Mobile-enabled sleep tracking company Rythm, a startup with offices in San Francisco and Paris, has raised $4 million more from Laurent Alexandre and Xavier Niel. This brings the company’s total funding to around $11 million.
[Correction: This article has been updated to better reflect the total funding amount raised by Rhythm]
The company’s CEO and Cofounder, Hugo Mercier, told MobiHealthNews in an interview that he first began working on developing this technology while studying for his masters at Ecole polytechnique. He was particularly interested in the human brain at the time and sought out ways to spend more time researching it, which led him to meet a team of researchers who were just starting a project on sleep. Rythm was founded in July 2014.
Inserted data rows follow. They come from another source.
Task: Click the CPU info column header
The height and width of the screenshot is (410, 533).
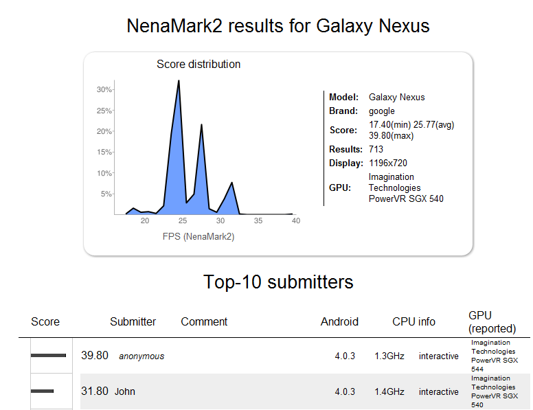Action: 413,321
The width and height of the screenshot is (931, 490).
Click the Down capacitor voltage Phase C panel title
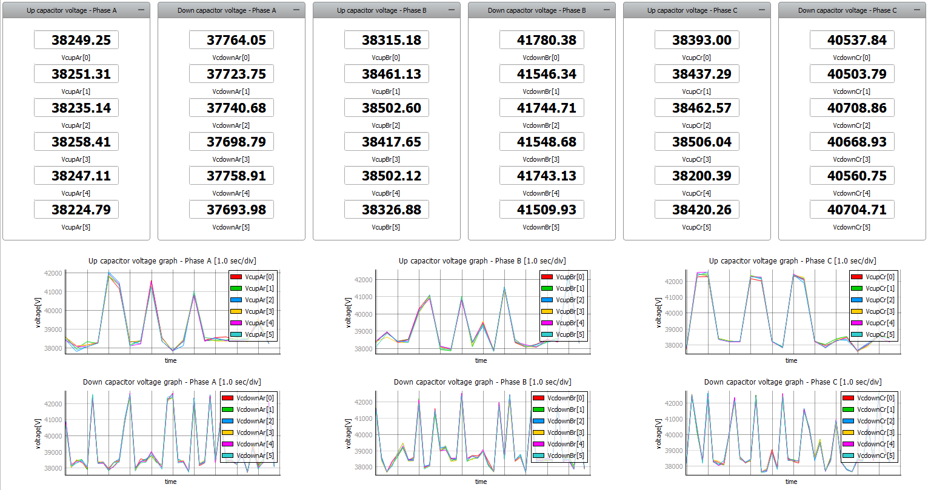847,10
Rythm has developed a connected headband, called Dreem, that tracks the user’s brain activity using EEG while they sleep. It sends this data to a companion app that gives users information about what time they fell asleep, how long they slept, their sleep stages, and their sleep history. The headband also uses sound stimulations while a user is sleeping to improve their quality of sleep.
Dreem is now a functioning device and system, Mercier said but he doesn’t expect to launch it publicly until the beginning of 2017. In the meantime, Rythm will run a limited release of the product, selling 500 to a select group who will provide feedback about the device and app. Mercier said he wants to spend time with users to understand what they are expecting.
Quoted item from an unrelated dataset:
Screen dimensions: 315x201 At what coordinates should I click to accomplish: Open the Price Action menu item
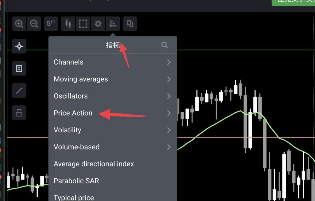(x=73, y=113)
“Basically the topic of sleep is really complex,” he said. “Everybody sleeps differently, everybody has different expectations. So to come up with a product that is mature enough to cover the largest amount of needs, we have to spend some time with the first users.”
Mercier said Rythm will choose users for the beta launch based on how motivated they are to use the product. It will cost $349, which includes the headband, access to the app, and all future updates. While Rythm hasn’t finalized the product’s future commercial launch price, Mercier said it would be somewhere around its beta launch price.
There are a number of other companies that have developed EEG-tracking devices — MobiHealthNews included a few in a round up of nine head-worn health wearables a few years ago.
More than any other sleep monitoring company, the now defunct Zeo perhaps bares the most striking resemblance to Rythm. Boston-based Zeo was a high profile sleep tracking company that shut down in 2013.
Another headworn device company, Melon, which developed an EEG-tracking headband company, was acquired by Daqri, an enterprise augmented reality company, in February 2015 for an undisclosed amount. Melon said at the time that its team would continue working on fulfilling outstanding crowdfunding orders for its Melon headband and on developing the second iteration of the device, even as they also advise on the incorporation of Melon's technology into the Smart Helmet.
Some other similar ventures include Bethesda, Maryland-based BrainScope, which raised money last year, as well as Intelliclinic, and Emotiv.